• [QUOTED PASSAGE]:

[START]

Question

Find the equation of the tangent line to the graph of f at x=(1/2). How do I solve?
the function is f(x)=cos(3cos^(-1)x). I got the derivative to equal f'(x)= -sin(3cos^(-1)x)(-3/(√1-x^(2))

Answer 1

I like to first write the given as an algebraic expression first.

Answer 2

Also my thingy messed up so I will have to retype how to do it. :p

Answer 3

im sorry! :/ thank you so much though!

Answer 4

\[\text{ Let } u=\arccos(x) \\ \text{ So } \cos(u)= x=\frac{x}{1} =\frac{adjacent }{hyp}\]
\[\cos(3 \arccos(x))=\cos(3 u)=\cos(2u+u)=\cos(2u)\cos(u)-\sin(2u)\sin(u)\\ =[\cos^2(u)-\sin^2(u)]\cos(u)-2 \sin(u)\cos(u)\sin(u) \\ = [x^2-(1-x^2)]x-2\sqrt{1-x^2}x \sqrt{1-x^2} \\ =(2x^2-1)x-2x(1-x^2) \\ =2x^3-x-2x+2x^3 \\ =4x^3-3x \]
So you actually are given y=4x^3-3x

[END]

• [RAW DATA]:
[START]

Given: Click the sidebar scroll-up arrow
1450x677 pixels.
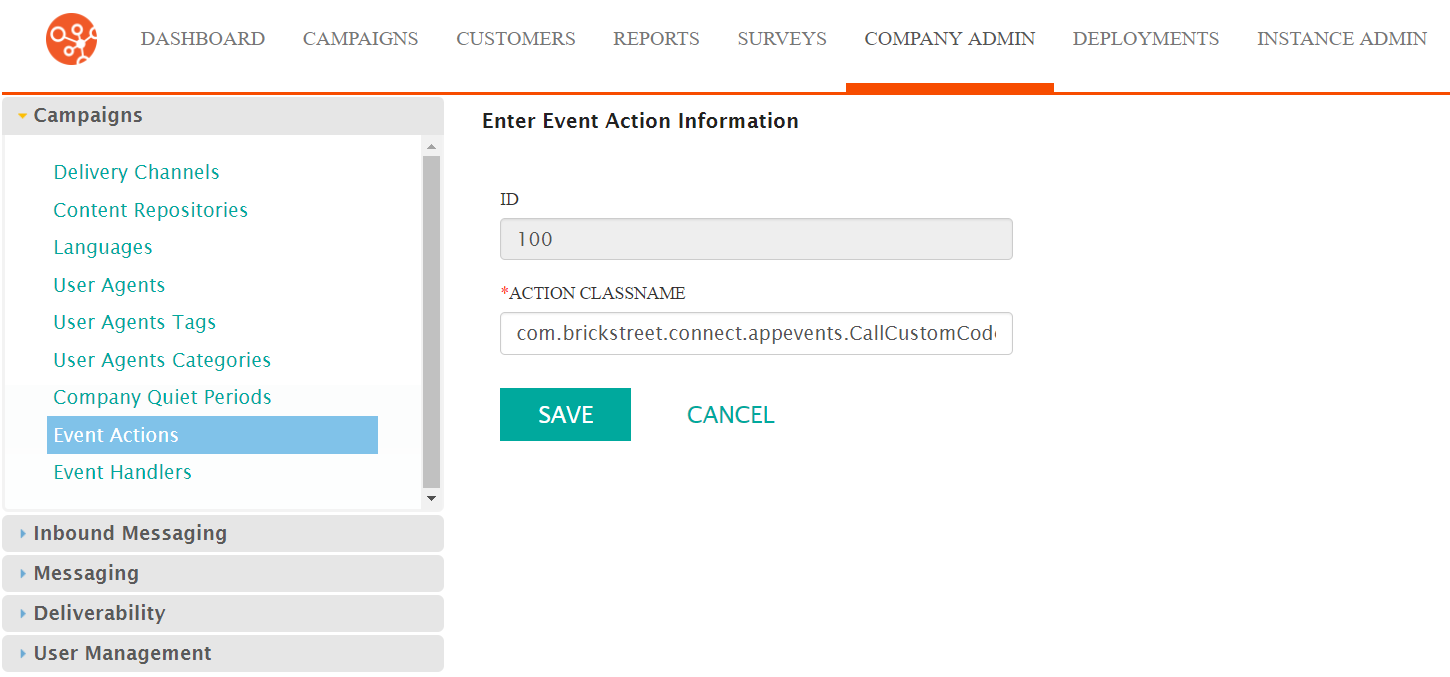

[END]

• [REQUIREMENTS]:
**A.** Decide whether each statement agrees with the tangent-line thread above. Answer yes or no for each, and quote the deciding words of the thread.
(i) The function under discussion is f(x)=cos(3cos^(-1)x).
(ii) The tangent line is to be found at x=1.
(iii) Answer 4 concludes that the given function is actually y=4x^3-3x.
**B.** Summarize the tangent-line thread above in two sentences.

• [RESULTS FOR EACH TASK]:
**A.**
(i) Yes: "the function is f(x)=cos(3cos^(-1)x)".
(ii) No: "Find the equation of the tangent line to the graph of f at x=(1/2)".
(iii) Yes: "So you actually are given y=4x^3-3x".

**B.** A poster asks how to find the equation of the tangent line to the graph of f(x)=cos(3cos^(-1)x) at x=1/2 and gives the derivative they obtained. A reply suggests first writing the function as an algebraic expression, then lets u=arccos(x) and expands cos(3u) to show that the function is actually y=4x^3-3x.